**Work request:**
Your task is to filter the entries and copy every line containing the string "agent".

**Study material:**

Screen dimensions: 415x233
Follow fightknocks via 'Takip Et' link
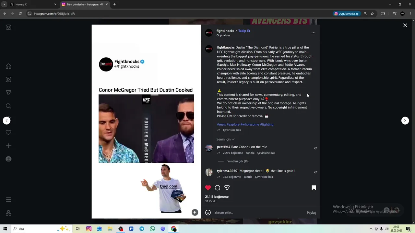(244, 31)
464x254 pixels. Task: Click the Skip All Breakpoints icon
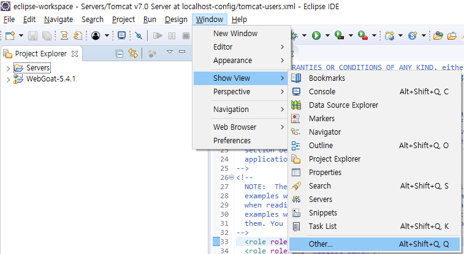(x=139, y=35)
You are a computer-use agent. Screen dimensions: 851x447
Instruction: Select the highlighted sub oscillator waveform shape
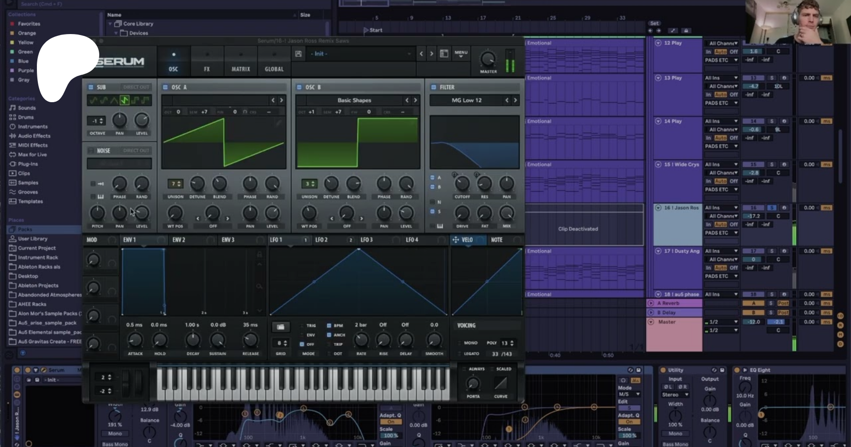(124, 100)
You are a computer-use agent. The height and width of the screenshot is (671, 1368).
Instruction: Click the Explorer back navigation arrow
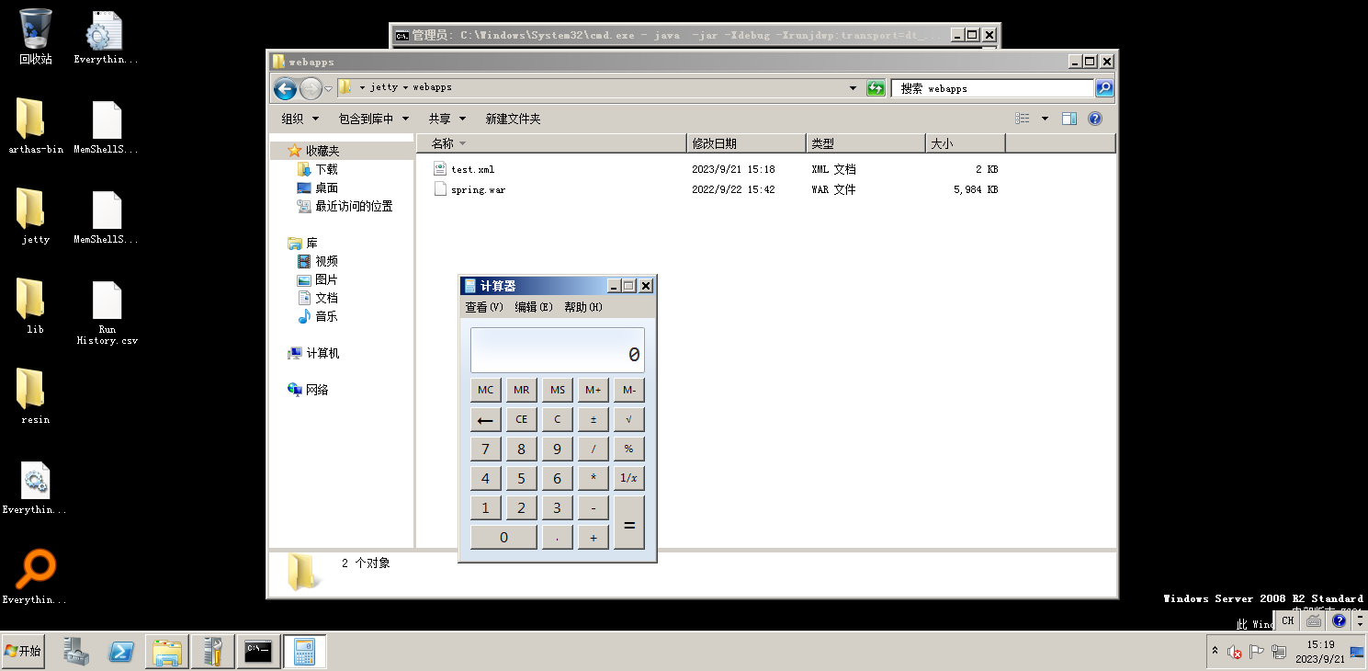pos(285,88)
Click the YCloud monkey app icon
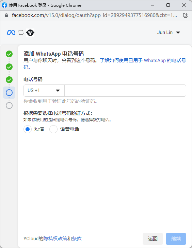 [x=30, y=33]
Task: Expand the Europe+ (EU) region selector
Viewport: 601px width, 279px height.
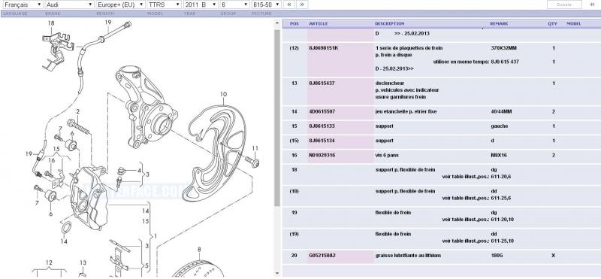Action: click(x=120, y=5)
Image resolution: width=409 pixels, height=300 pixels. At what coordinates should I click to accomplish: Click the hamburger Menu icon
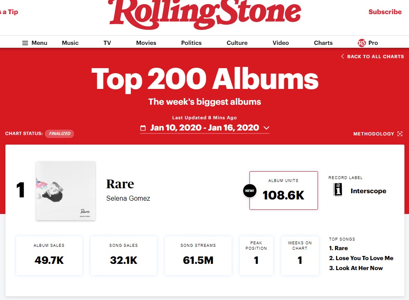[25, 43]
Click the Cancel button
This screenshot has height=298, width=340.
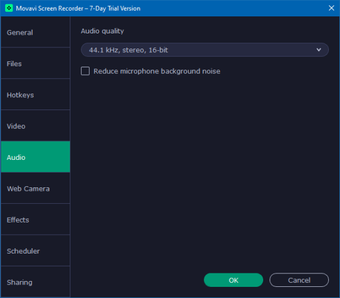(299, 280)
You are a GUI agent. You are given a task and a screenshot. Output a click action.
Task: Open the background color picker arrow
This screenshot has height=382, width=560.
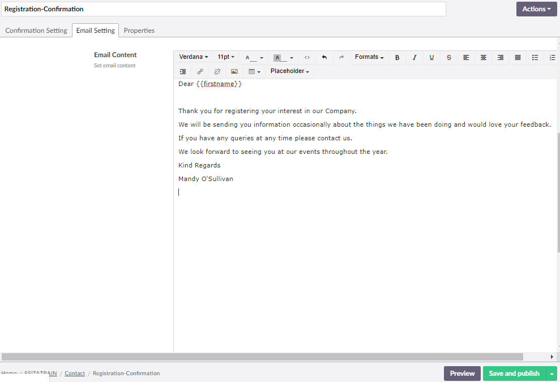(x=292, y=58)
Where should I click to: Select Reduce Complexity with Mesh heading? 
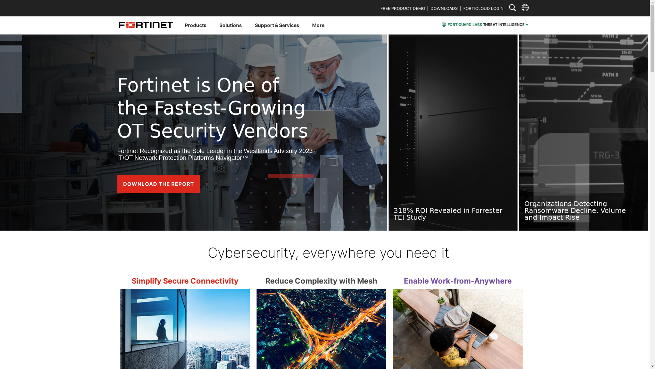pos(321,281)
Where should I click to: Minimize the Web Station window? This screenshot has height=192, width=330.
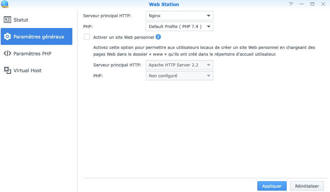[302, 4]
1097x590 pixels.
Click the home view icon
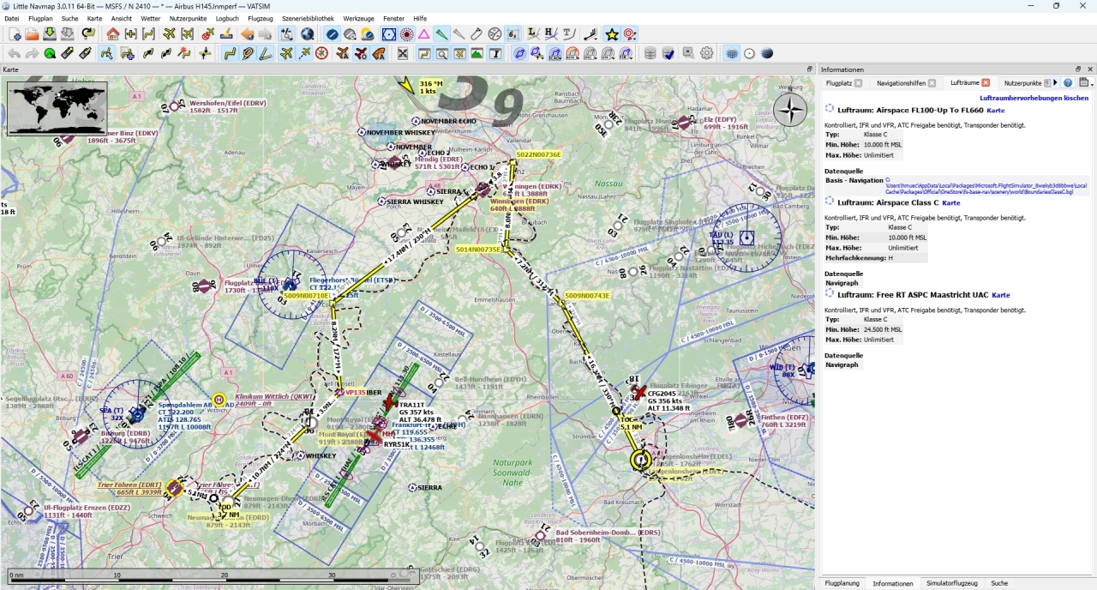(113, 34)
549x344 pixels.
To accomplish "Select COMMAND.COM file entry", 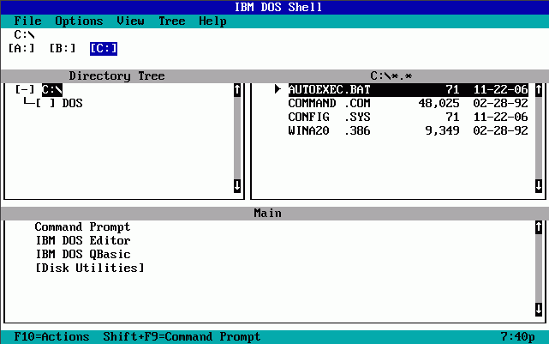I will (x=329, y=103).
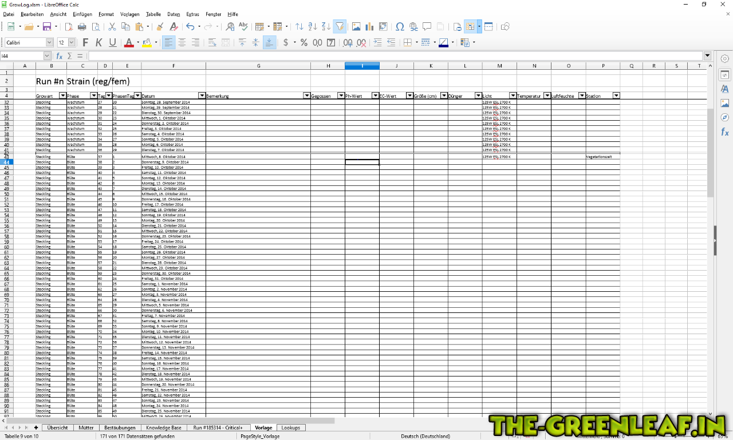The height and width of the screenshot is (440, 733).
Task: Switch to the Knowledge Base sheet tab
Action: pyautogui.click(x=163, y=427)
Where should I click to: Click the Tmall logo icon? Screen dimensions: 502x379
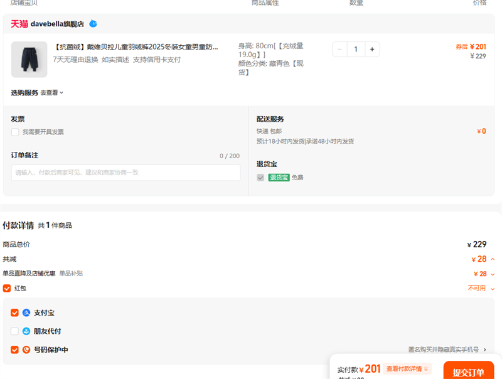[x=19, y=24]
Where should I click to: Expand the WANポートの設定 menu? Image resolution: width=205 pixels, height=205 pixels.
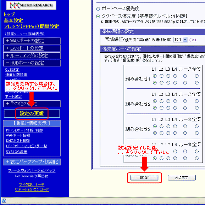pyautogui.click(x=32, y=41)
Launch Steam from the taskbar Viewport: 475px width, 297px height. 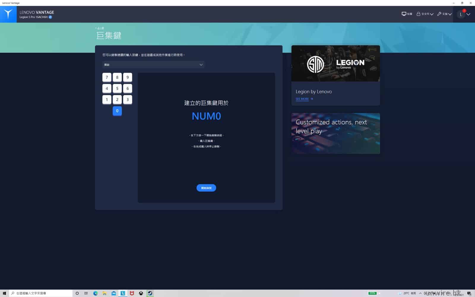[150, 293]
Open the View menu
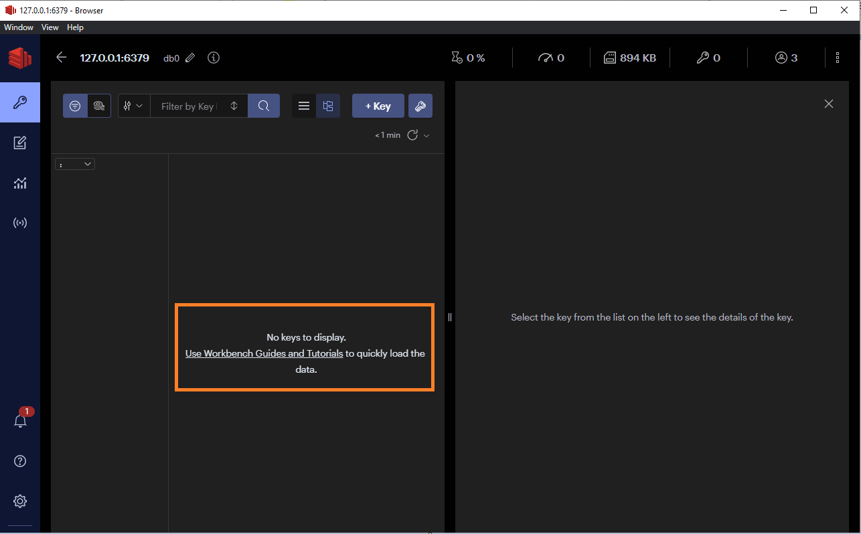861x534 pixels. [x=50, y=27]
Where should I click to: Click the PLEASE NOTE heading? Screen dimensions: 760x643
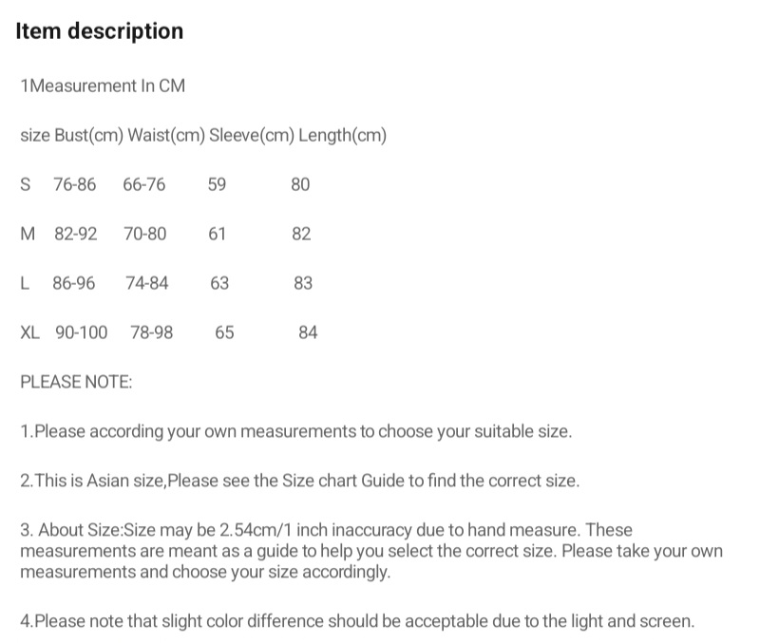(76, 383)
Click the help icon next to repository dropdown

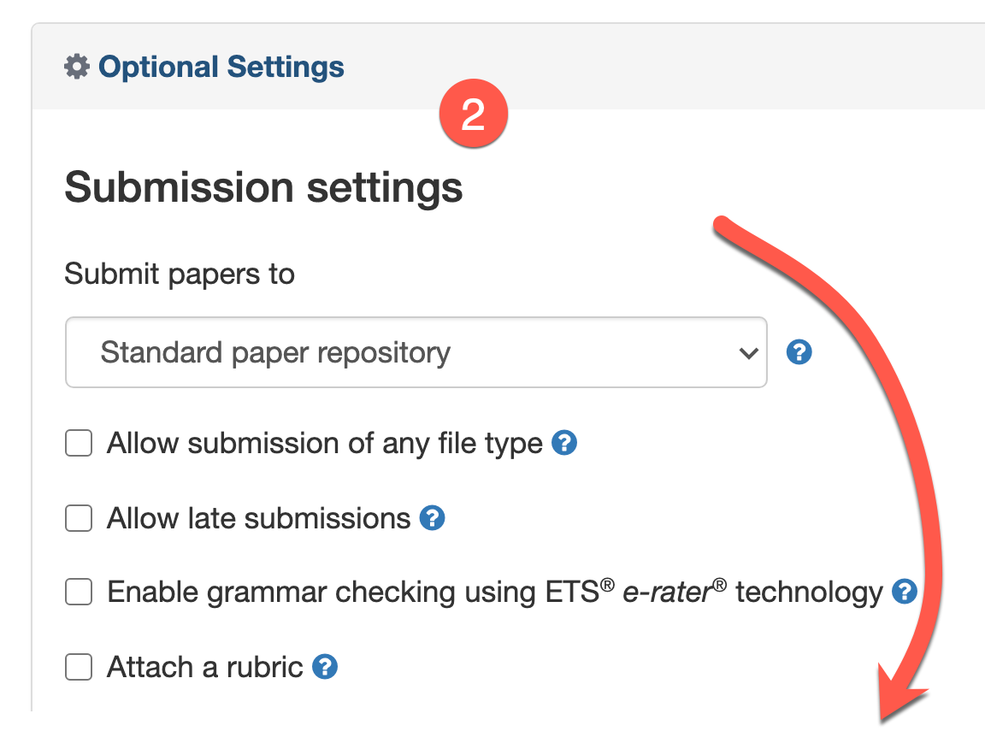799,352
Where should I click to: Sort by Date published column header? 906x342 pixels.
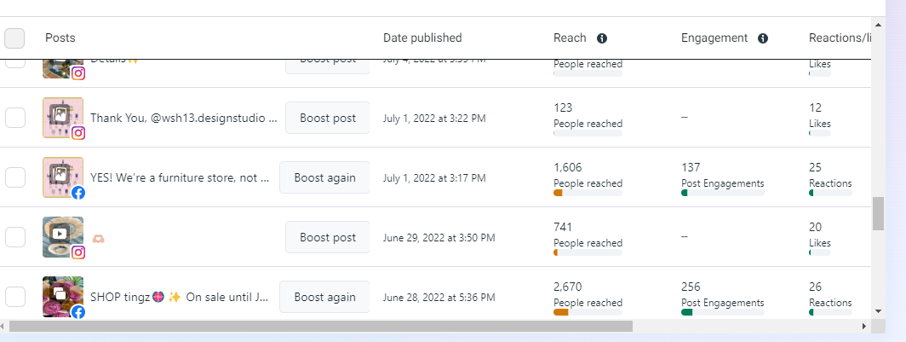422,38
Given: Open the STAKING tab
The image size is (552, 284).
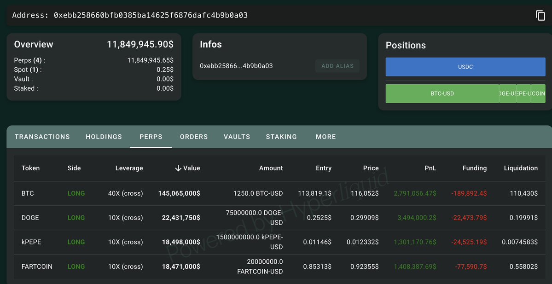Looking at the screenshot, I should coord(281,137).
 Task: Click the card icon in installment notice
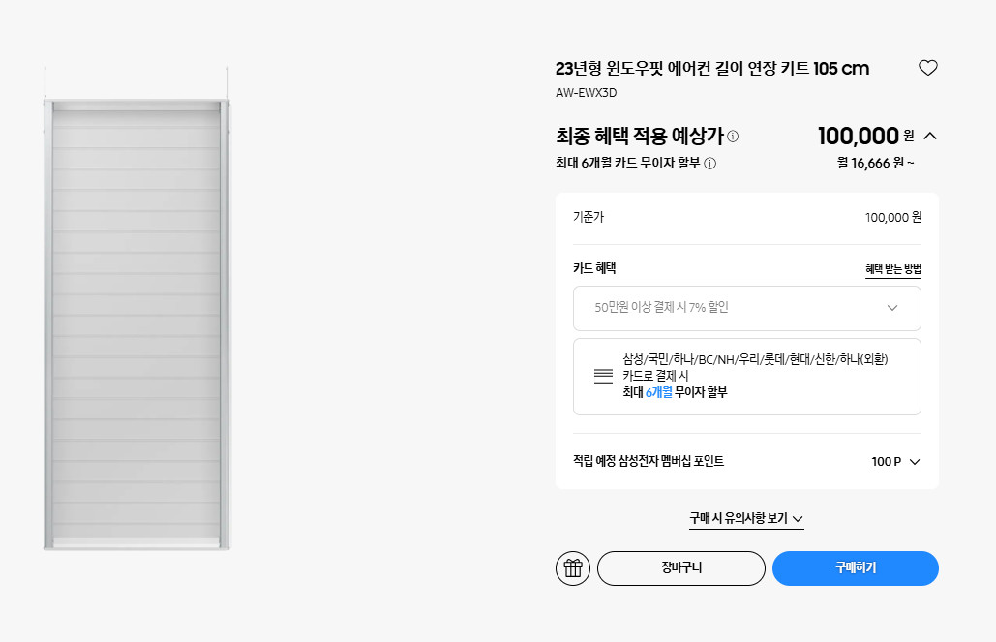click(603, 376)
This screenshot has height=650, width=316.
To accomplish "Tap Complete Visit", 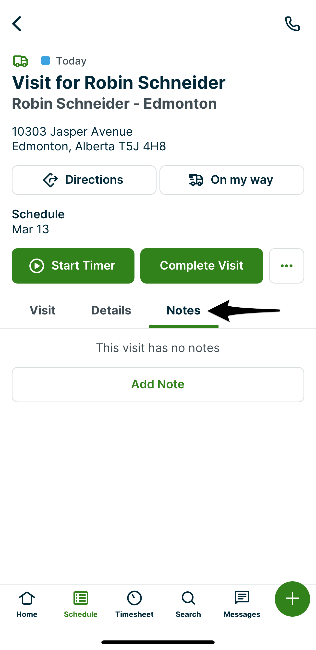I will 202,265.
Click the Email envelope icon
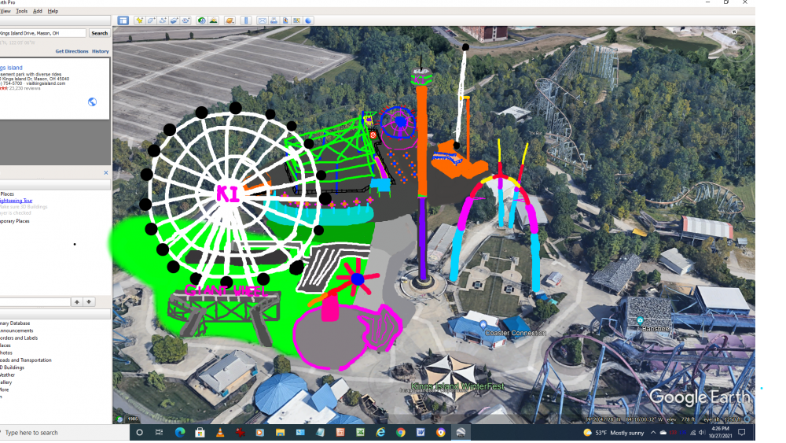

**Problem solution:**
You are a computer-use agent. Screen dimensions: 851x447
You are a computer-use agent. The height and width of the screenshot is (671, 1368).
You are a GUI agent. You are given a task and a screenshot. Output a click action.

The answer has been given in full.